The right of exclusion of the public from trial proceedings is a right retained only by the Defendant:
- … to protect the fair-trial rights of the defendants.
- The Sixth Amendment’s guarantee of a public trial is for the benefit of the defendant alone.
- … the [Sixth] Amendment provides to a person charged with the commission of a criminal offense, and to him alone, is the “right to a speedy and public trial, by an impartial jury… its guarantee, like the others enumerated, is personal to the accused.
- The requirement of a public trial is for the benefit of the accused.
- Thus the right of `public trial’ is not one belonging to the public, but one belonging to the accused
- … the presence of the press at judicial proceedings must be limited when it is apparent that the accused might otherwise be prejudiced or disadvantaged.”
So, as can be seen, the Founders reasoning for the Sixth Amendment was ONLY for the accused. It was never intended to be in favor of the Court or the Prosecutor. Only if the accused desired barring the public from the trial (yes, the whole darned thing, from beginning to end, with perhaps the exception of the Grand Jury deliberations), could the Court then accommodate the request of the only one afforded that right.
As we continue on in the abbreviated excerpting of the decision, we find that
- compulsory process that have as their overriding purpose the protection of the accused from prosecutorial and judicial abuses
- The right to a public trial, the Court stated, “has always been recognized as a safeguard against any attempt to employ our courts as instruments of persecution. The knowledge that every criminal trial is subject to contemporaneous review in the forum of public opinion is an effective restraint on possible abuse of judicial power.
- [A public trial] is for the protection of all persons accused of crime – the innocently accused, that they may not become the victim of an unjust prosecution.
- … that the public may see he is fairly dealt with and not unjustly condemned, and that the presence of interested spectators may keep his triers keenly alive to a sense of their responsibility and to the importance of their functions
- “[t]he purpose of the requirement of a public trial was to guarantee that the accused would be fairly dealt with and not unjustly condemned… – and inhering in the institutional process by which justice is administered“.
- There can be no blinking the fact that there is a strong societal interest in public trials. Openness in court proceedings may improve the quality of testimony, induce unknown witnesses to come forward with relevant testimony, cause all trial participants to perform their duties more conscientiously, and generally give the public an opportunity to observe the judicial system… The public, for example, has a definite and concrete interest in seeing that justice is swiftly and fairly administered.
- The public has an interest in observing the performance not only of the litigants and the witnesses, but also of the advocates and the presiding judge.
Now, here is where the public really comes in to play.

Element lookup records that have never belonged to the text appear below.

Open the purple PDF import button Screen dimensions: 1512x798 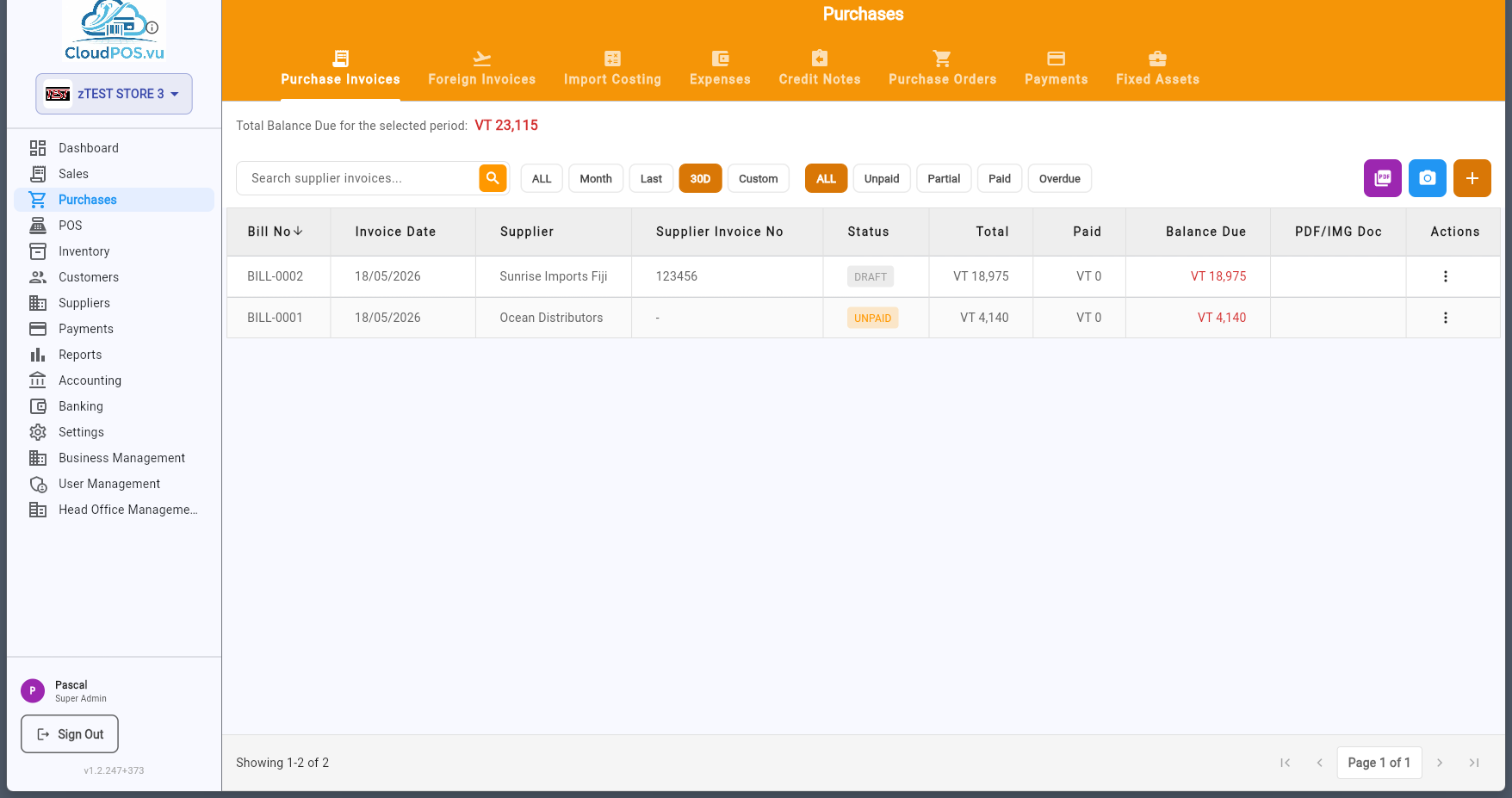click(1383, 178)
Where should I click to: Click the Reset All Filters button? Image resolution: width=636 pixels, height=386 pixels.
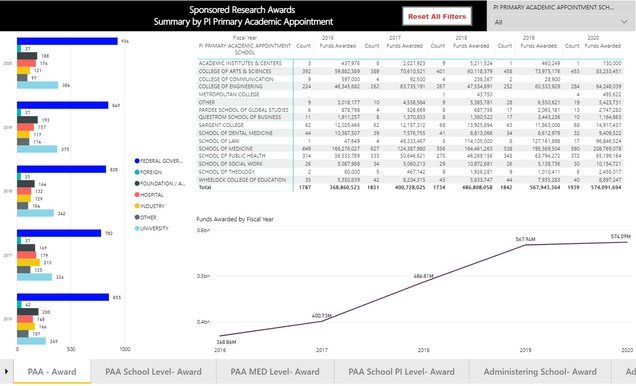pos(437,17)
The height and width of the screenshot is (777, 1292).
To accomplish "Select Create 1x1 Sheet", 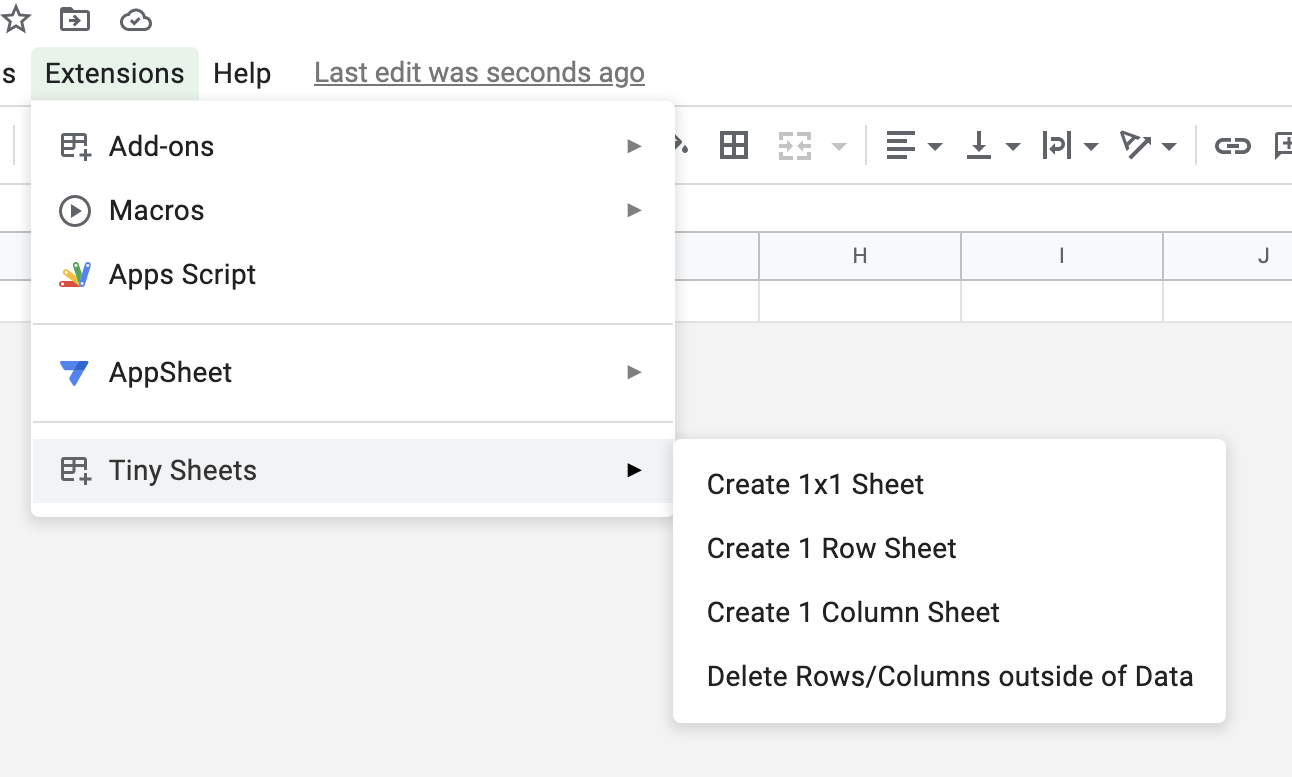I will (815, 484).
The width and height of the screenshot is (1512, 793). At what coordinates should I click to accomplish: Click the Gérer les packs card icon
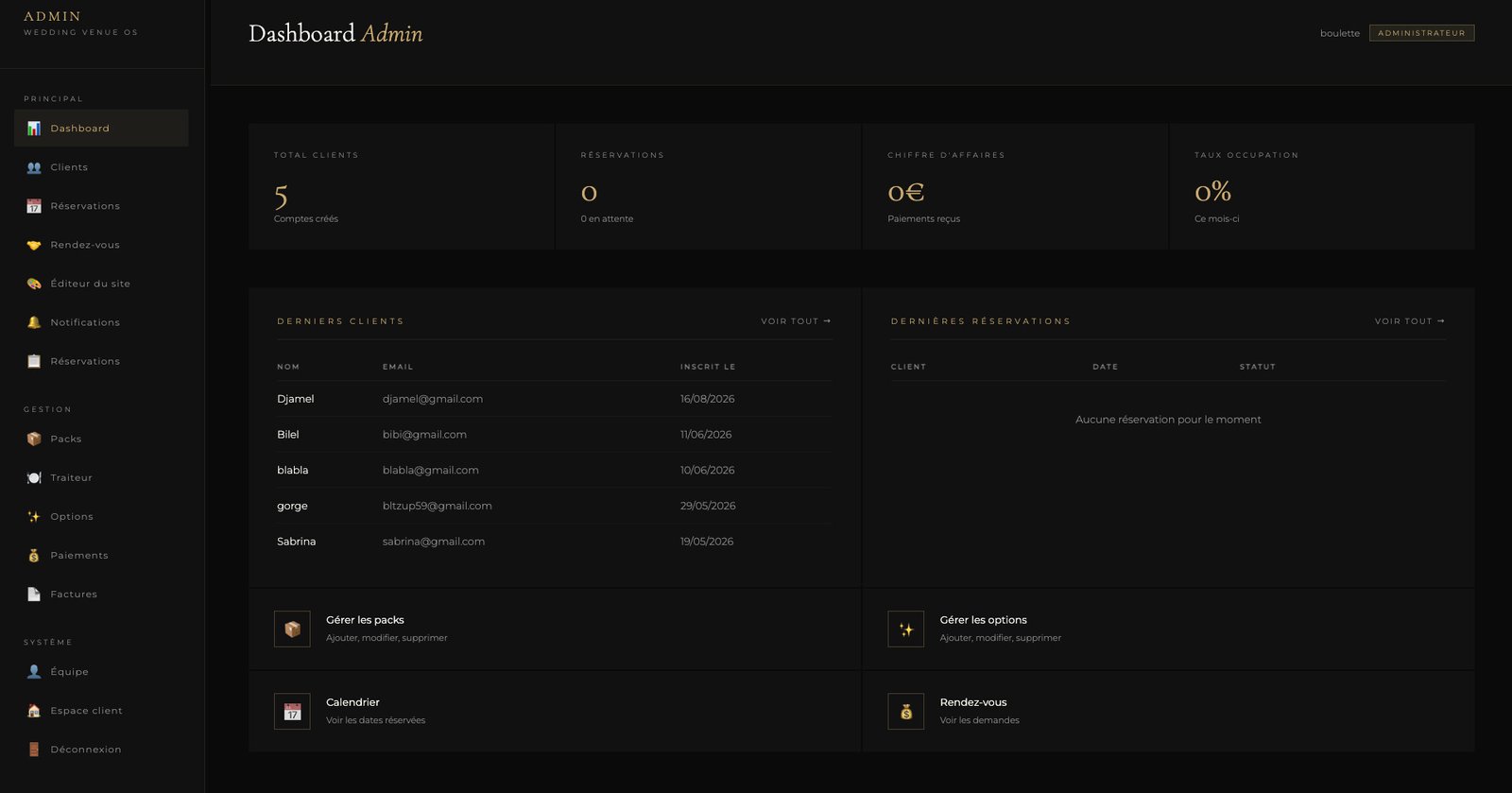292,629
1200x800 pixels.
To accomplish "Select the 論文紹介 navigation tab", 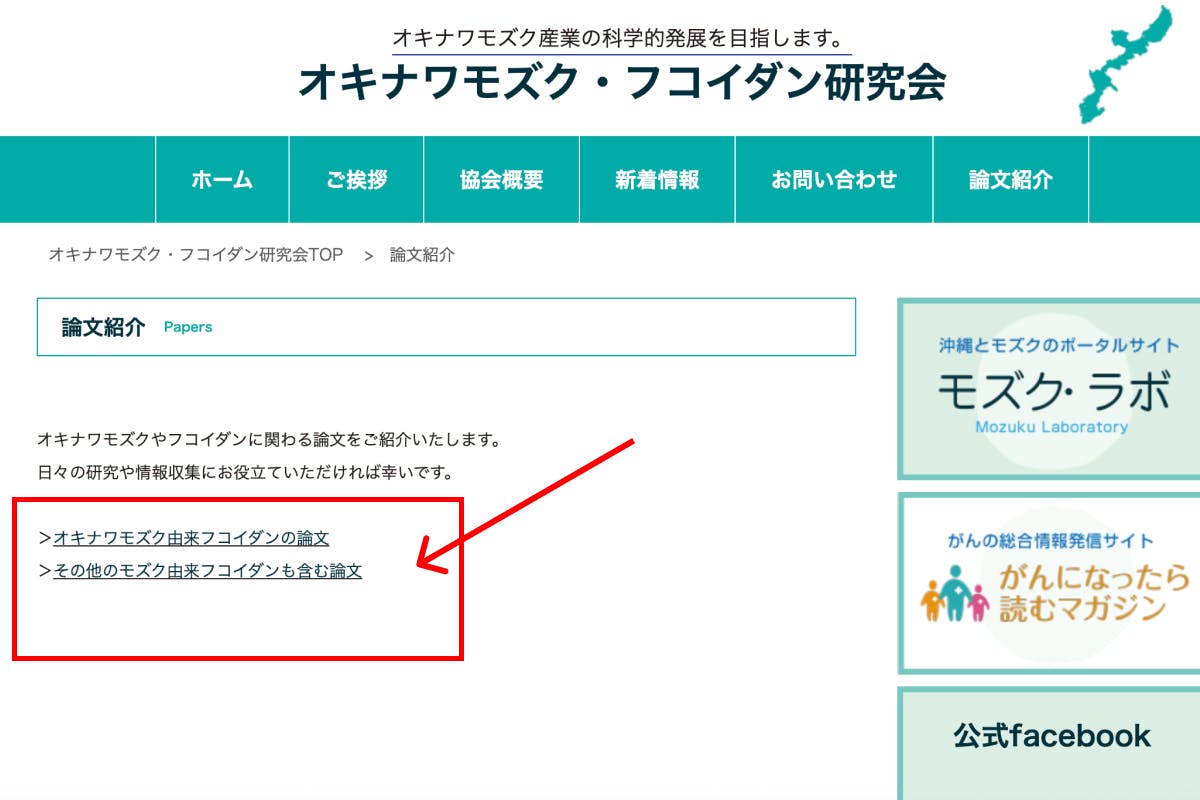I will (x=1010, y=180).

We, the American public, have every right, barring the exception in favor of the accused, mentioned above, to know just how OUR government works; whether it works for us, or against us and for its own protection and secrecy. We must demand of the Court a full disclosure of ALL evidence in discovery, allowing only the protection of the names of the informants or agents.
Unless the case involves national security, there should be full disclosure of the practices that OUR government uses in protecting US from OURSELVES. We believe that we don’t live in a police state, however, if we allow the government to continue to expand their secretive methods, we will, like the boiled frog, soon wake up and find that we have become subjects in the most extensive police state the world has ever known.